> [Work instructions] An exact transcription of the records is required, minus any images.

> [Material for this exercise]

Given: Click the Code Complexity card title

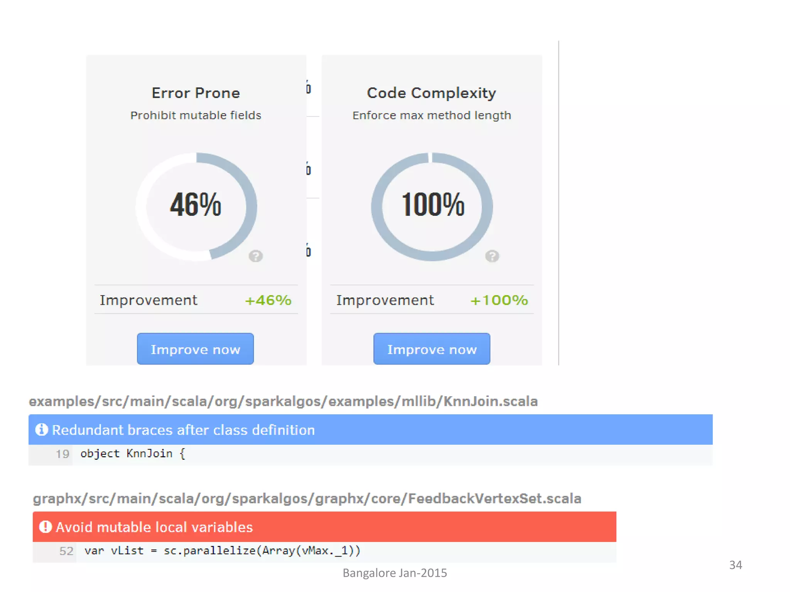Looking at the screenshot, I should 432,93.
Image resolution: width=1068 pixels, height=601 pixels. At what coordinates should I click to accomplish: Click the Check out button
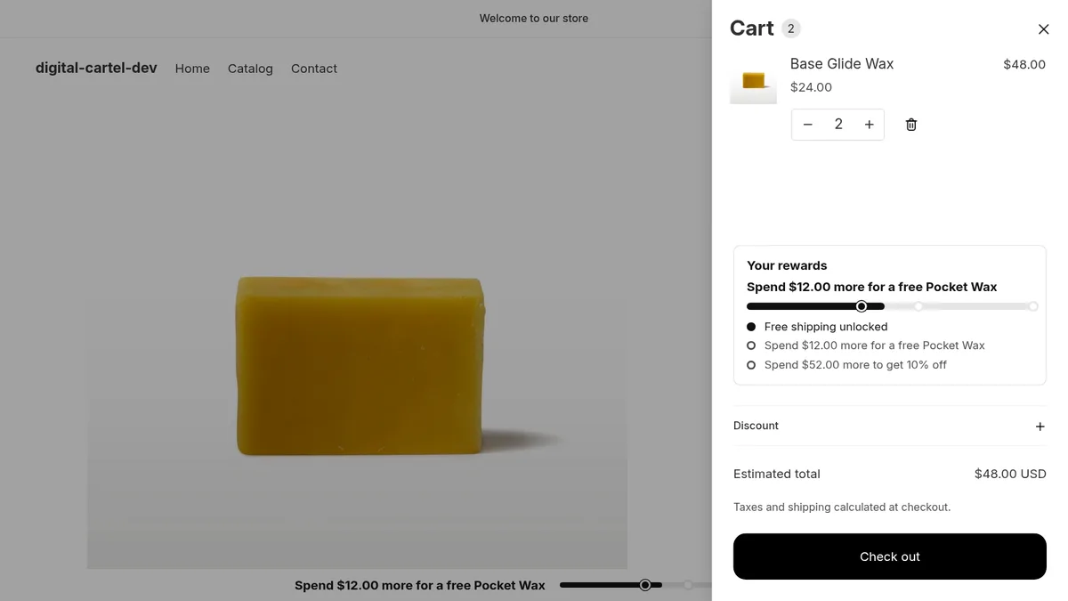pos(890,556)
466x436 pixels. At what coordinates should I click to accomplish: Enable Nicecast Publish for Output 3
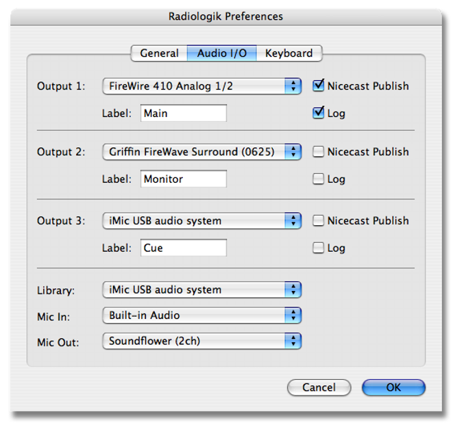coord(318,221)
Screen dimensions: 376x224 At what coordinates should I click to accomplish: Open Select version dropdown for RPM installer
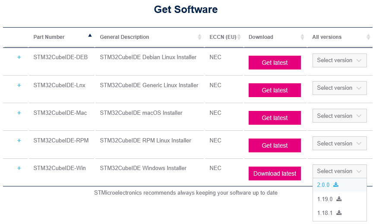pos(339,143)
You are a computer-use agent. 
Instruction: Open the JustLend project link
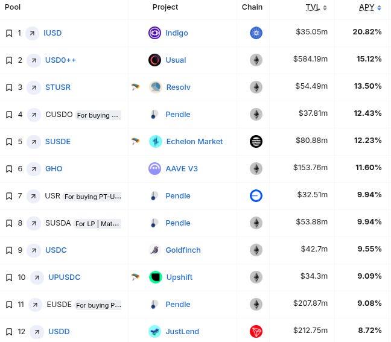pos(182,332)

> [Output for this exercise]
Given: Click the Code Complexity card title

Looking at the screenshot, I should 432,93.
Image resolution: width=1068 pixels, height=601 pixels. At what coordinates should I click to accomplish: Click the Check out button
pos(890,556)
466x436 pixels. At what coordinates should I click to accomplish: Enable Nicecast Publish for Output 3
coord(318,221)
Screen dimensions: 376x224 At what coordinates should I click to accomplish: Open Select version dropdown for RPM installer
pos(339,143)
You are a computer-use agent. 
Instruction: Open the JustLend project link
pos(182,332)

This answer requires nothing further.